▶ TASK REQUIREMENTS: Your reply should consist only of the lines from the one holding "This screenshot has width=1372, height=877." to the last line of the data below, written out exactly and without pictures.

Pixel coordinate grounding data:
• • • •

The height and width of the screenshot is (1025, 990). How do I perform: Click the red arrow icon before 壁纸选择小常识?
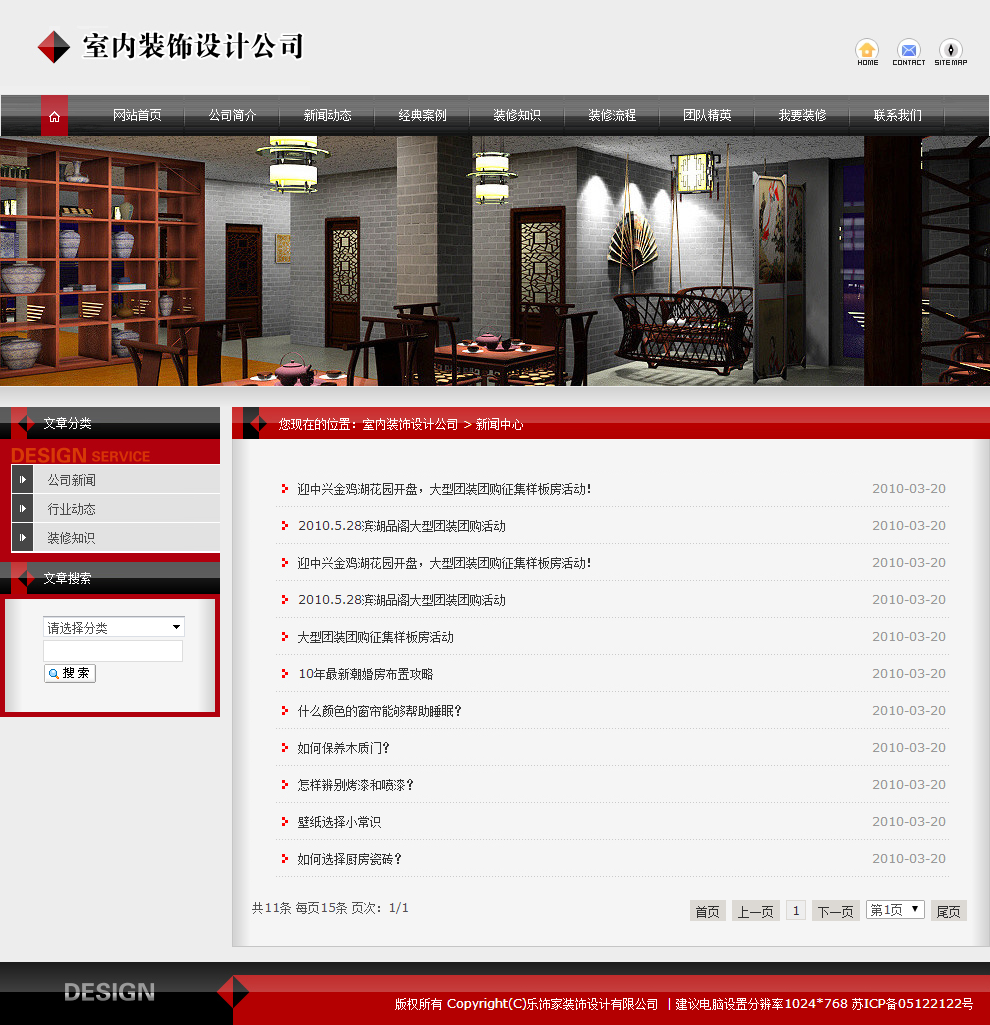283,822
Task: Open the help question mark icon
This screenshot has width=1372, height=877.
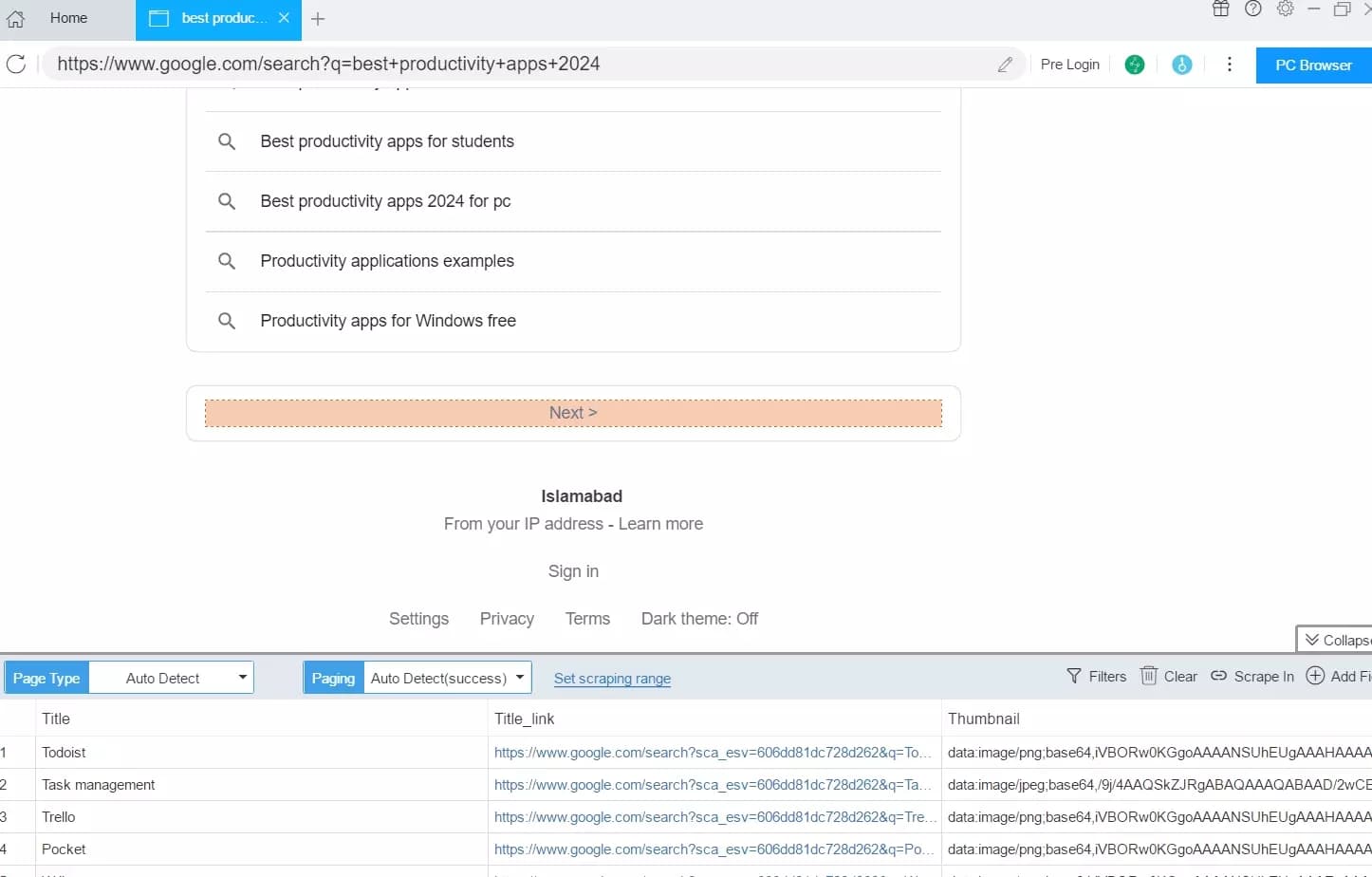Action: click(1253, 9)
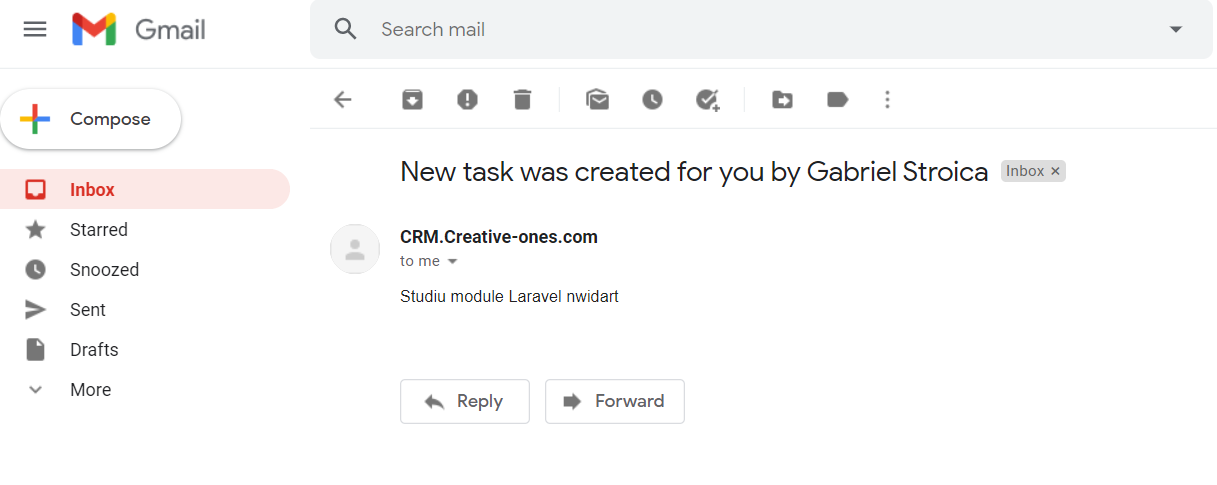This screenshot has height=485, width=1217.
Task: Click the Reply button
Action: (x=465, y=401)
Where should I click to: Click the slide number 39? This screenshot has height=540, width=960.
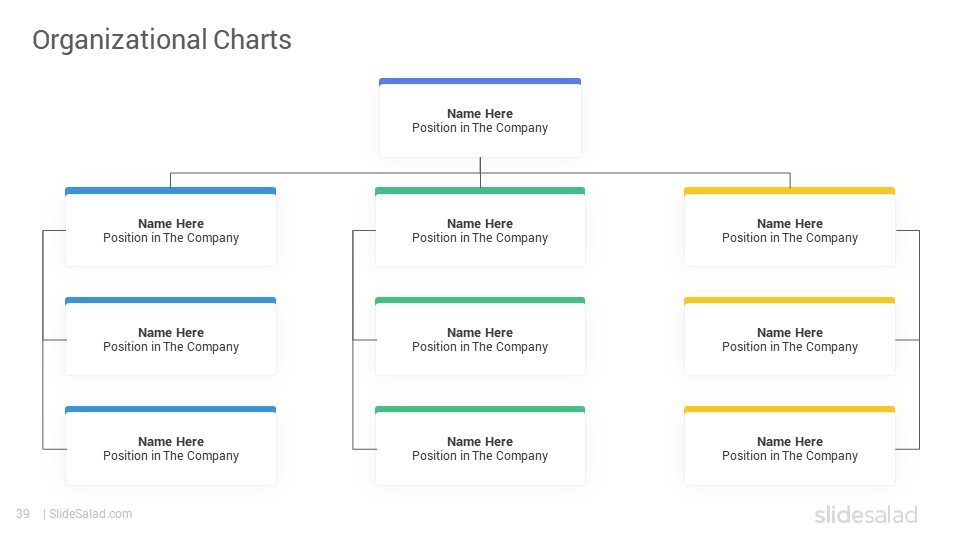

• • • •

▶ WRITTEN RESPONSE:
This screenshot has width=1372, height=877.
Action: click(1253, 9)
This screenshot has height=485, width=1217.
Task: Click the Reply button
Action: (x=465, y=401)
Where should I click to: Click the slide number 39? This screenshot has height=540, width=960.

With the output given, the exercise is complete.